September 18, 2011

"I was of three minds, / Like a tree / In which there are three blackbirds"

Attention conservation notice: 1900+ words of log-rolling promotion of an attempt by friends to stir up an academic controversy, in a matter where pedantic points of statistical theory intersect the artificial dilemmas of psychological experiments.

There's a growing interest among psychologists in modeling how people think as a process of Bayesian learning. Many of the papers that come from this are quite impressive as exercises in hypothetical engineering, in the Design for a Brain tradition, but long-time readers will be bored and unsurprised to hear that I don't buy them as psychology. Not only do I deny that Bayesianism is any sort of normative ideal (and so that Bayesian models are standards of rationality), but the obstacles to implementing Bayesian methods on the nervous system of the East African Plains Ape seem quite insurmountable, even invoking the computational power of the unconscious mind*. Nonetheless, there are all those experimental papers, and it's hard to argue with experimental results...

Unless, of course, the experimental results don't show what they seem to. This is the core message of a new paper, whose insight is completely correct and something I kick myself for not having realized.

Frederick Eberhardt and David Danks, "Confirmation in the Cognitive Sciences: The Problematic Case of Bayesian Models", Minds and Machines 21 (2011): 389--410, phil-sci/8778
Abstract: Bayesian models of human learning are becoming increasingly popular in cognitive science. We argue that their purported confirmation largely relies on a methodology that depends on premises that are inconsistent with the claim that people are Bayesian about learning and inference. Bayesian models in cognitive science derive their appeal from their normative claim that the modeled inference is in some sense rational. Standard accounts of the rationality of Bayesian inference imply predictions that an agent selects the option that maximizes the posterior expected utility. Experimental confirmation of the models, however, has been claimed because of groups of agents that "probability match" the posterior. Probability matching only constitutes support for the Bayesian claim if additional unobvious and untested (but testable) assumptions are invoked. The alternative strategy of weakening the underlying notion of rationality no longer distinguishes the Bayesian model uniquely. A new account of rationality — either for inference or for decision-making — is required to successfully confirm Bayesian models in cognitive science.
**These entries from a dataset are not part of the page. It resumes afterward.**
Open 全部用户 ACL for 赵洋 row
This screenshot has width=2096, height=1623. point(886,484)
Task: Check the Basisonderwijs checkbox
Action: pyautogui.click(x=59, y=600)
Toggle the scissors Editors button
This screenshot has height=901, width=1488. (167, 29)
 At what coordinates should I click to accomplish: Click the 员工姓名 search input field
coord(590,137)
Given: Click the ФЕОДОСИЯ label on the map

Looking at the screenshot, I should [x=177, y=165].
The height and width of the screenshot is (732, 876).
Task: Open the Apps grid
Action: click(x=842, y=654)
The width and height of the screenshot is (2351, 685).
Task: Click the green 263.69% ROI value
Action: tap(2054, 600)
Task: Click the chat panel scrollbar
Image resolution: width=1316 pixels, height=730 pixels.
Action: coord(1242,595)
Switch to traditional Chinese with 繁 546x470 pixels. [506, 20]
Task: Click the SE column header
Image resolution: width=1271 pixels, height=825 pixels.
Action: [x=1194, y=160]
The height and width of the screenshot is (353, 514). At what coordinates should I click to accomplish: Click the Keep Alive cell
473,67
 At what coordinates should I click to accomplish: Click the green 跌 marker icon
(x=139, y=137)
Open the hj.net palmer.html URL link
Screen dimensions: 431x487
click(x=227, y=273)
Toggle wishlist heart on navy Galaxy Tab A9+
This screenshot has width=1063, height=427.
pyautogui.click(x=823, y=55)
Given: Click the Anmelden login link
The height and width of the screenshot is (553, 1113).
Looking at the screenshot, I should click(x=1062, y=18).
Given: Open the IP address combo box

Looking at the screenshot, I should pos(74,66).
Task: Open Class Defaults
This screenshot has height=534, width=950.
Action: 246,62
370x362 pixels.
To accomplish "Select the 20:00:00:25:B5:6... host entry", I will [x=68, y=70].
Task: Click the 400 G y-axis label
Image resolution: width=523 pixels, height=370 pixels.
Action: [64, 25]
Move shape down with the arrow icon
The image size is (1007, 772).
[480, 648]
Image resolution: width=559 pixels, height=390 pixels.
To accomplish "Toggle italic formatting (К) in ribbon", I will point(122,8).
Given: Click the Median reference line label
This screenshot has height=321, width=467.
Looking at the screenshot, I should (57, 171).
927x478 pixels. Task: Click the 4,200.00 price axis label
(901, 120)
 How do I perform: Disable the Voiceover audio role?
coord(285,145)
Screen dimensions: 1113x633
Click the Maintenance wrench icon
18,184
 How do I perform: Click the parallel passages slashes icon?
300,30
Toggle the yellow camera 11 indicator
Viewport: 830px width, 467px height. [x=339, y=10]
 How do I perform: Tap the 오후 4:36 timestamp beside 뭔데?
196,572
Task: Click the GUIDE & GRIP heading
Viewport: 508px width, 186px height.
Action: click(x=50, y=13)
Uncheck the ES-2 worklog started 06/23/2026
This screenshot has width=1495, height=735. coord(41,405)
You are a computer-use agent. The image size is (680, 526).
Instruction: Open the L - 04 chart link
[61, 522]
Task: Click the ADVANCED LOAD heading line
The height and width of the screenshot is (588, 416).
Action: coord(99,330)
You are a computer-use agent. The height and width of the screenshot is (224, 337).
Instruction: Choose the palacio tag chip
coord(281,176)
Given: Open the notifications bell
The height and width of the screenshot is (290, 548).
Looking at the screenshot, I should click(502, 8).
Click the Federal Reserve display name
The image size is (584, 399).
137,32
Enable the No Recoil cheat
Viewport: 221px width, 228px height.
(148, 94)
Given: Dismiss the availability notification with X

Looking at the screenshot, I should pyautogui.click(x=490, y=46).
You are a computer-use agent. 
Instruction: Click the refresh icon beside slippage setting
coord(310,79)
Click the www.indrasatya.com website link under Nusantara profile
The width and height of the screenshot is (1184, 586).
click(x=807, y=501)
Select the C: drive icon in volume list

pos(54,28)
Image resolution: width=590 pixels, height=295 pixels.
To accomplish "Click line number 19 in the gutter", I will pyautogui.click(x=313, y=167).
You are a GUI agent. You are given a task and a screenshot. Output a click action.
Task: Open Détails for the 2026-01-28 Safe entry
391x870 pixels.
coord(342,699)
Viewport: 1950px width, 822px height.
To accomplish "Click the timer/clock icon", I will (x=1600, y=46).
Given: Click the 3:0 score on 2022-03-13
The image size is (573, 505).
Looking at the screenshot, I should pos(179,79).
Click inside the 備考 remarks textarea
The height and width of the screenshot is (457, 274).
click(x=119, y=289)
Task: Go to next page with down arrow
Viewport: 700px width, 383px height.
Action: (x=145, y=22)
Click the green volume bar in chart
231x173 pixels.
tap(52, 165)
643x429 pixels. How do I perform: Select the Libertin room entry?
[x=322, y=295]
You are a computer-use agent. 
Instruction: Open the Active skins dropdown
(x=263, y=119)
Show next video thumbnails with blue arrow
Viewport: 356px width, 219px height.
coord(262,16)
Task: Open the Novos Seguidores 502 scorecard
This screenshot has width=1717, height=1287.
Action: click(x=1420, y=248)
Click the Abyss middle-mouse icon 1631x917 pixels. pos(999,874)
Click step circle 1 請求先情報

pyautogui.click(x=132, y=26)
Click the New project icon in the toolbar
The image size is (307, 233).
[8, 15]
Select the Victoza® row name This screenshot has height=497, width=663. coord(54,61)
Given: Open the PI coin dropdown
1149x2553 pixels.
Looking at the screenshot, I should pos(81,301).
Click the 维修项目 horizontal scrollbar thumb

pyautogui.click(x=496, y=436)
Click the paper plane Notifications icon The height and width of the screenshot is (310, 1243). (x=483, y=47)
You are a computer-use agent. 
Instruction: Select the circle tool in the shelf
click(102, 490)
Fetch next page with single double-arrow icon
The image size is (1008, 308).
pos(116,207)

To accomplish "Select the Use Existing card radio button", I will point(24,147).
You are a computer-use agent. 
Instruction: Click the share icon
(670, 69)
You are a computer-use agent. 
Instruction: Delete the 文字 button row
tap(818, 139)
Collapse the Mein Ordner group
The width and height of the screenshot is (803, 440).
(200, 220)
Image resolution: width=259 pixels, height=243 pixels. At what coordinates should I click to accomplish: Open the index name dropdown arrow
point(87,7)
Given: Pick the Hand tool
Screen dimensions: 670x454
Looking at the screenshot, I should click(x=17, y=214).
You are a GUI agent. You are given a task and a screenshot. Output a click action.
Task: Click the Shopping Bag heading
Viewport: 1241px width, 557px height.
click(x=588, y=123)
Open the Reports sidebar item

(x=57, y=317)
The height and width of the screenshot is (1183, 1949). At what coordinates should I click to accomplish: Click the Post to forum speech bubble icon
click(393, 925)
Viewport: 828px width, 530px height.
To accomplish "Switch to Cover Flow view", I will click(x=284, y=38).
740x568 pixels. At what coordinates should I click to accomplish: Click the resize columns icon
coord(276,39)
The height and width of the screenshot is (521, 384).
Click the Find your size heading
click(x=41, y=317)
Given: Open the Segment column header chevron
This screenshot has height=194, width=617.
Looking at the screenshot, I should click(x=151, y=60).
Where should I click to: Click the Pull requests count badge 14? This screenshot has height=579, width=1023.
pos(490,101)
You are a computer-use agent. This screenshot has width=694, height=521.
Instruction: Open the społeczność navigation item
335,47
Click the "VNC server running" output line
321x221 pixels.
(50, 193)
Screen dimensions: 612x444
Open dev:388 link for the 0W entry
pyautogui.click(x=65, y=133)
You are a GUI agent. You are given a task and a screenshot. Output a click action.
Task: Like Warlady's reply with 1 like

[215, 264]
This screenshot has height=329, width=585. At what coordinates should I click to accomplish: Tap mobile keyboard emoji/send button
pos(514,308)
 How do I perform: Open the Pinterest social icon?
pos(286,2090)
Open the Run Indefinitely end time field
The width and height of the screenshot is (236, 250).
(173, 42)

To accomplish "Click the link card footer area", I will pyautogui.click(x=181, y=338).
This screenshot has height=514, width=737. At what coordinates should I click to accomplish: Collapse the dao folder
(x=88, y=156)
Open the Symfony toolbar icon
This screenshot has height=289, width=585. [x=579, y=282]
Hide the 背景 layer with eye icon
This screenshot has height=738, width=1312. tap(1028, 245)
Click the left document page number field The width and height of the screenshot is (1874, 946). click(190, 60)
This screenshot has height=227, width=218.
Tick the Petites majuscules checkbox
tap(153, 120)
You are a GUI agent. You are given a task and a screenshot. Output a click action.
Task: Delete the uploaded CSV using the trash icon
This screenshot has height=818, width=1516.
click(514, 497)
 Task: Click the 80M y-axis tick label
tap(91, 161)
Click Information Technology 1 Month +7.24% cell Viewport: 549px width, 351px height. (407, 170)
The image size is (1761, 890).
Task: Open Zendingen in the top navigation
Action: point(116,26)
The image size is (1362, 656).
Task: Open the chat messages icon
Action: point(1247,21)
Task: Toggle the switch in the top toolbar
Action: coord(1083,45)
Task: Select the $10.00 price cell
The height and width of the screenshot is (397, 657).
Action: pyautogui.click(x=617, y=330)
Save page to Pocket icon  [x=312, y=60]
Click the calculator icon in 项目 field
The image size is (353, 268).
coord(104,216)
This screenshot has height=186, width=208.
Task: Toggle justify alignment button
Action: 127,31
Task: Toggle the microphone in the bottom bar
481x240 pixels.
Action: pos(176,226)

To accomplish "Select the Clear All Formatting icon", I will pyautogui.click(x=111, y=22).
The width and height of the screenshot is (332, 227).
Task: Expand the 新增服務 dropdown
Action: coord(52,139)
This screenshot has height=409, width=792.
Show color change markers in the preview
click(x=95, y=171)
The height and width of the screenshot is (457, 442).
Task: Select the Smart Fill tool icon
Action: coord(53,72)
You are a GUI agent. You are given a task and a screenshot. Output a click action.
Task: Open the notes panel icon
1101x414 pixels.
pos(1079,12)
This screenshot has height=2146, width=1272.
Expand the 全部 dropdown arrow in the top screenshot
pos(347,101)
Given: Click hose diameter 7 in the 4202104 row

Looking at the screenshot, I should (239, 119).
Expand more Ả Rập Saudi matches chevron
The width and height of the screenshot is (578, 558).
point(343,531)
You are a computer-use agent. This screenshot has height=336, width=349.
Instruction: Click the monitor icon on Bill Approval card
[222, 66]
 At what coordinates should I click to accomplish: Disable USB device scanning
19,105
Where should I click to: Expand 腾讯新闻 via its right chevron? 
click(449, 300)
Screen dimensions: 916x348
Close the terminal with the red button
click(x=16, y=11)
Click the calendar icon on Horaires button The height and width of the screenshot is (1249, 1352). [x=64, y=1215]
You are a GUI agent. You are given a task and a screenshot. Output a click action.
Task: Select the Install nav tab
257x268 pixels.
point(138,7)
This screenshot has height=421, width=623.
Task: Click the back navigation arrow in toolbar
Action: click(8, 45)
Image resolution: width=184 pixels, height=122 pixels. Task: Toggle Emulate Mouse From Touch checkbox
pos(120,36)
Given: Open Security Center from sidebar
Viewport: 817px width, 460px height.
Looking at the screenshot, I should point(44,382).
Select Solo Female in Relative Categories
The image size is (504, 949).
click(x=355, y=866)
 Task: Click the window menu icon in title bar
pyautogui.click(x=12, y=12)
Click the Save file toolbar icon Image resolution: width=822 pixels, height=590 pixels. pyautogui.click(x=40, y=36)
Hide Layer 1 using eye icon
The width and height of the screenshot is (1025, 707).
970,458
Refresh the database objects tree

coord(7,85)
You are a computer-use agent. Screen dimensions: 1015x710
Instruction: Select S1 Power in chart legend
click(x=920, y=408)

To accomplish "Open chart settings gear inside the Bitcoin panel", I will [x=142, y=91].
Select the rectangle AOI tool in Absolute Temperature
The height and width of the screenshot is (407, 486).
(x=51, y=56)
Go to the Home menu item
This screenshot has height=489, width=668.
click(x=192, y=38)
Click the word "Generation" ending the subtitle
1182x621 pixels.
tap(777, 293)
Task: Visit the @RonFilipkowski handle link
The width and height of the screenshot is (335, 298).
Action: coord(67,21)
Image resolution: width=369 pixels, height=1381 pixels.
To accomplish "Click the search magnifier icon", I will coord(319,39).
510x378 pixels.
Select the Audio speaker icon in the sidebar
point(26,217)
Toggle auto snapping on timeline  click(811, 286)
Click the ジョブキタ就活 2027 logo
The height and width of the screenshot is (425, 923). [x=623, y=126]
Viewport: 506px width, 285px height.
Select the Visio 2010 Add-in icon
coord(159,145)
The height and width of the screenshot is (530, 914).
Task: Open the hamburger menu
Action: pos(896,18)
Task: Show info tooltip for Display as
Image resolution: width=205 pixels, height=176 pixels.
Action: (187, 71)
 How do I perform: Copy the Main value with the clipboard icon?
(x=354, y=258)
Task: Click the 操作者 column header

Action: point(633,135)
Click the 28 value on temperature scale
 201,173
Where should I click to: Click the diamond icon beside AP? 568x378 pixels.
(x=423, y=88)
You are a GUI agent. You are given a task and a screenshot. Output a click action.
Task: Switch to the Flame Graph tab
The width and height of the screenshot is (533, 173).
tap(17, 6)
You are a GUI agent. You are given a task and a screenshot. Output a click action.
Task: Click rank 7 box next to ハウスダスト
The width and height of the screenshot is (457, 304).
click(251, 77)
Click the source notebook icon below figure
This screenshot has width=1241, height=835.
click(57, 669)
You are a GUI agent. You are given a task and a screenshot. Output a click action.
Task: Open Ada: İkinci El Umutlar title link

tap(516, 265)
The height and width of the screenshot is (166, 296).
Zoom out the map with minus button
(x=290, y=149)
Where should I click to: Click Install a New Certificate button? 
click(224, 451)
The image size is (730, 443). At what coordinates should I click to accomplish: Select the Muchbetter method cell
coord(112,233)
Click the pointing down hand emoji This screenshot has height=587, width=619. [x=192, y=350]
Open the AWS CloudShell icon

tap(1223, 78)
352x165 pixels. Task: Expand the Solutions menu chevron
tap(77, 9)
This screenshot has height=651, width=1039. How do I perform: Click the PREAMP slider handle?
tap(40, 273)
Let me give an extended quotation from the paper to unfold the logic.

In a standard experimental set-up used to confirm a Bayesian model, experimental participants are provided with a cover story about the evidence they are about to see. This cover story indicates (either implicitly or explicitly) the possible hypotheses that could explain the forthcoming data. Either the cover story or pre-training is used to induce in participants a prior probability distribution over this space. Eliciting participants' prior probabilities over various hypotheses is notoriously difficult, and so the use of a novel cover story or pre-training helps ensure that every participant has the same hypothesis space and nearly the same prior distribution. In addition, cover stories are almost always designed so that each hypothesis has equal utility for the participants, and so the participant should care only about the correctness of her answer. In many experiments, an initial set of questions elicits the participant's beliefs to check whether she has extracted the appropriate information from the cover story. Participants are then presented with evidence relevant to the hypotheses under consideration. Typically, in at least one condition of the experiment, the evidence is intended to make a subset of the hypotheses more likely than the remaining hypotheses. After, or sometimes even during, the presentation of the evidence, subjects are asked to identify the most likely hypothesis in light of the new evidence. This identification can take many forms, including binary or n- ary forced choice, free response (e.g., for situations with infinitely many hypotheses), or the elicitation of numerical ratings (for a close-to-continuous hypothesis space, such as causal strength, or to assess the participant's confidence in their judgment that a specific hypothesis is correct). Any change over time in the responses is taken to indicate learning in light of evidence, and those changes are exactly what the Bayesian model aims to capture.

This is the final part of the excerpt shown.